#### Goal of the exercise:
All lines with the word "computer" in the material below are required.

#### Given data:
*** Begin section ***

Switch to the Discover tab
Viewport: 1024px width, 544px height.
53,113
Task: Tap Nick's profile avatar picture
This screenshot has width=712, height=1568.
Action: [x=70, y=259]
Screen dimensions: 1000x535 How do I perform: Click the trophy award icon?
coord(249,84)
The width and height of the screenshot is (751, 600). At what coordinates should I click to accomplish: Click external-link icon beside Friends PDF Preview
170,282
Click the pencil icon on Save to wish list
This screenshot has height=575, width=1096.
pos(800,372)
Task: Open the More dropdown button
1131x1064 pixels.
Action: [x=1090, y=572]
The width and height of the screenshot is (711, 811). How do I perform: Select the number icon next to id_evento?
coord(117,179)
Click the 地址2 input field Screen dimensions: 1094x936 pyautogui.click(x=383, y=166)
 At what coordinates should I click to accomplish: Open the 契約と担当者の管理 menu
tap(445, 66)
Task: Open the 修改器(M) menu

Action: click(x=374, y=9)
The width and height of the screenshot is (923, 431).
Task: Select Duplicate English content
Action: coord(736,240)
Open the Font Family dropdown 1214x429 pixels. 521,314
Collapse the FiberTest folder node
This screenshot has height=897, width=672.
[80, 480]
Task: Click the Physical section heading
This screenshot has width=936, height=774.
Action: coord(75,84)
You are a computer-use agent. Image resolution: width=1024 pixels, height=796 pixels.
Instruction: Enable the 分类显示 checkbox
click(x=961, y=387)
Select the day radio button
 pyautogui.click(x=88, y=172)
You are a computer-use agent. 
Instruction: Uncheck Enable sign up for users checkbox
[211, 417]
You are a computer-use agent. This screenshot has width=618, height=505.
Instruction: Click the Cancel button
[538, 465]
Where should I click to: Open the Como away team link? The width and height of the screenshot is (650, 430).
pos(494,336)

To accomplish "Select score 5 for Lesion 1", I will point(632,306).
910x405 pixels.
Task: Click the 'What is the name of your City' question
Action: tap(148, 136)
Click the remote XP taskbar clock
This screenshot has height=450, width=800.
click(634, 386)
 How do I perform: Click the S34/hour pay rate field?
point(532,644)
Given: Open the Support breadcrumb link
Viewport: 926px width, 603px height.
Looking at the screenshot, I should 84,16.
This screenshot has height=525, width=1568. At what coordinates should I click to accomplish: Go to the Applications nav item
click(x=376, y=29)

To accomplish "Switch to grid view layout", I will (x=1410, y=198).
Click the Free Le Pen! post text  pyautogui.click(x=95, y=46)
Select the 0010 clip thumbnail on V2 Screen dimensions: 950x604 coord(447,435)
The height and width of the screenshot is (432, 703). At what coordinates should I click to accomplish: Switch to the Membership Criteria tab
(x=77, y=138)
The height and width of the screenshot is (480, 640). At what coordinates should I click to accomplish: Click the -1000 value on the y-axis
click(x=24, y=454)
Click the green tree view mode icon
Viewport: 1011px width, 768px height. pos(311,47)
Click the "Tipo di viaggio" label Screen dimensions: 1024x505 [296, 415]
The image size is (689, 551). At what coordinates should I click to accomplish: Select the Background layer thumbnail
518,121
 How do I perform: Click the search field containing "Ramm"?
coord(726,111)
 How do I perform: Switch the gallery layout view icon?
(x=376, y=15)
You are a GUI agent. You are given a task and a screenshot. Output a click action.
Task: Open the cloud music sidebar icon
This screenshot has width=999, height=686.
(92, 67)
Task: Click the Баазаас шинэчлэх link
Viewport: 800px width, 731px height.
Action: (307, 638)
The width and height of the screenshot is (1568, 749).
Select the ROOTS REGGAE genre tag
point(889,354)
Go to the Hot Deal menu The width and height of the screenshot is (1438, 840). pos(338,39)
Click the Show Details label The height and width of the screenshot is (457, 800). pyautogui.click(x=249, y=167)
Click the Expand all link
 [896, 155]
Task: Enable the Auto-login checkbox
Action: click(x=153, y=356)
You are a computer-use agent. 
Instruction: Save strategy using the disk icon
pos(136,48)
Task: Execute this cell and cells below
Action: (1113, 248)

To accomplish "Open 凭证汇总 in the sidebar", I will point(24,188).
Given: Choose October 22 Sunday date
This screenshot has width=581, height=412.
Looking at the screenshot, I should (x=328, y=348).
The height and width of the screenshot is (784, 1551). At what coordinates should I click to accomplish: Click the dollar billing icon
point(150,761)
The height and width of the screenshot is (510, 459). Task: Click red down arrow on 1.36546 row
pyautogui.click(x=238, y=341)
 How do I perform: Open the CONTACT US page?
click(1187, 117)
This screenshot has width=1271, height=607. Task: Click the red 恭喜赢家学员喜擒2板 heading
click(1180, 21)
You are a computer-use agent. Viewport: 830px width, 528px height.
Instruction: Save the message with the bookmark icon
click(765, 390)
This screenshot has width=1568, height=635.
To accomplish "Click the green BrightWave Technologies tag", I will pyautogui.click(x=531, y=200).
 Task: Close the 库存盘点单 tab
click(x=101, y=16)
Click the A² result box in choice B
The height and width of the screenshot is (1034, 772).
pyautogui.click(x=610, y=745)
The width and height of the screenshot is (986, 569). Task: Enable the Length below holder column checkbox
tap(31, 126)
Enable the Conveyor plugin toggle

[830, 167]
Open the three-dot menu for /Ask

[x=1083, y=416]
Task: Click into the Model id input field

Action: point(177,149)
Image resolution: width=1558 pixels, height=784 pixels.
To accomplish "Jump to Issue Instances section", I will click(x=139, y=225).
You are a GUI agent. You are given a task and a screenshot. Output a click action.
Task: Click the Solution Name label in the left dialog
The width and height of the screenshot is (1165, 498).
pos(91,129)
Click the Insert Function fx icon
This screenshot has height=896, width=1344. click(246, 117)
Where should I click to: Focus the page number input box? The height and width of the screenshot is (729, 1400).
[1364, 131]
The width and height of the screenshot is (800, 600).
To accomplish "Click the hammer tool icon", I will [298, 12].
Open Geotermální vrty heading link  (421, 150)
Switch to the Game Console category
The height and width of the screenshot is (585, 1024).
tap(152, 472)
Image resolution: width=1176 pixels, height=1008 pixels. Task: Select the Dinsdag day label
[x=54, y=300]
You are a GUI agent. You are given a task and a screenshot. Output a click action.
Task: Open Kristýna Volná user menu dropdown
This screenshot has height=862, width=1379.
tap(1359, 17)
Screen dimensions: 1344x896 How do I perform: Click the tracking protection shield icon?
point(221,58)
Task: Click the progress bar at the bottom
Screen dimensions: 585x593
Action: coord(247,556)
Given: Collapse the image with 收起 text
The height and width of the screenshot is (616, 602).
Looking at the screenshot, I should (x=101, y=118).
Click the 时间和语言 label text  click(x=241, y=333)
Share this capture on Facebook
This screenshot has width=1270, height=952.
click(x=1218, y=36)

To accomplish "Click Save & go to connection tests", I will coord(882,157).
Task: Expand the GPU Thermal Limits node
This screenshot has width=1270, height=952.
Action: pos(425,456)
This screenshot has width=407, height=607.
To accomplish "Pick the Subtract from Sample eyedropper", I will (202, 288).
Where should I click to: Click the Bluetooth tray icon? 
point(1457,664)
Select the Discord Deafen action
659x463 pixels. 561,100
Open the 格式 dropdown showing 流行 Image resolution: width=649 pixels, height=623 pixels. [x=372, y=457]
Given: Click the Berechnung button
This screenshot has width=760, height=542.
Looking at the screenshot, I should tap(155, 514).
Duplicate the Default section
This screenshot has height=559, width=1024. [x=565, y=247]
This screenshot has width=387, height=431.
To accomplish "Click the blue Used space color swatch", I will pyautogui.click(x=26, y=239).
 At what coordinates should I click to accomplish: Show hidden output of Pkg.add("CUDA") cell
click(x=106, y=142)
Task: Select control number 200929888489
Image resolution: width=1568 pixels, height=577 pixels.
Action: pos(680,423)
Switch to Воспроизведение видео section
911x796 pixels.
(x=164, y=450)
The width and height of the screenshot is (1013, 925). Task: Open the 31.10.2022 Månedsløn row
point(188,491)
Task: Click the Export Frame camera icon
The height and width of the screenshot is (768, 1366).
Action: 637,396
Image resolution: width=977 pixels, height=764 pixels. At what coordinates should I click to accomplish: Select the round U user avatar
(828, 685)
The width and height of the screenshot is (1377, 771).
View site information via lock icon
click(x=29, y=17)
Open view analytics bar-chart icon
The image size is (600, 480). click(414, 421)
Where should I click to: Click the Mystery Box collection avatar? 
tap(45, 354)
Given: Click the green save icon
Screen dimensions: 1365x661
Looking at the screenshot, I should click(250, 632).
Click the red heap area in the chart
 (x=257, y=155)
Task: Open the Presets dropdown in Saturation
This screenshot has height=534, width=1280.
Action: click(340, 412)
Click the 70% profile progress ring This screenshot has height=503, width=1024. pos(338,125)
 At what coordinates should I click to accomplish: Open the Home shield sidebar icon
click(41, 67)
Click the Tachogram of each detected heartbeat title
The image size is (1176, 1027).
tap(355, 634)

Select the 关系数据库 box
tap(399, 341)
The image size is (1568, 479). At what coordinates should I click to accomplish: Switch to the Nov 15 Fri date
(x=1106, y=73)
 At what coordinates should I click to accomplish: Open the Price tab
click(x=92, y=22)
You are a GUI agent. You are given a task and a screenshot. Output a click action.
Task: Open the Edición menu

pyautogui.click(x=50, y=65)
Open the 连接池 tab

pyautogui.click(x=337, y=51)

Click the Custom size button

*** End section ***

#### Exercise result:
You are a computer-use agent. Image resolution: width=1024 pixels, height=796 pixels.
You are a computer-use agent. 
You are a computer-use agent. This screenshot has width=618, height=505.
You are a computer-use agent. 
You are a computer-use agent. Viewport: 830px width, 528px height.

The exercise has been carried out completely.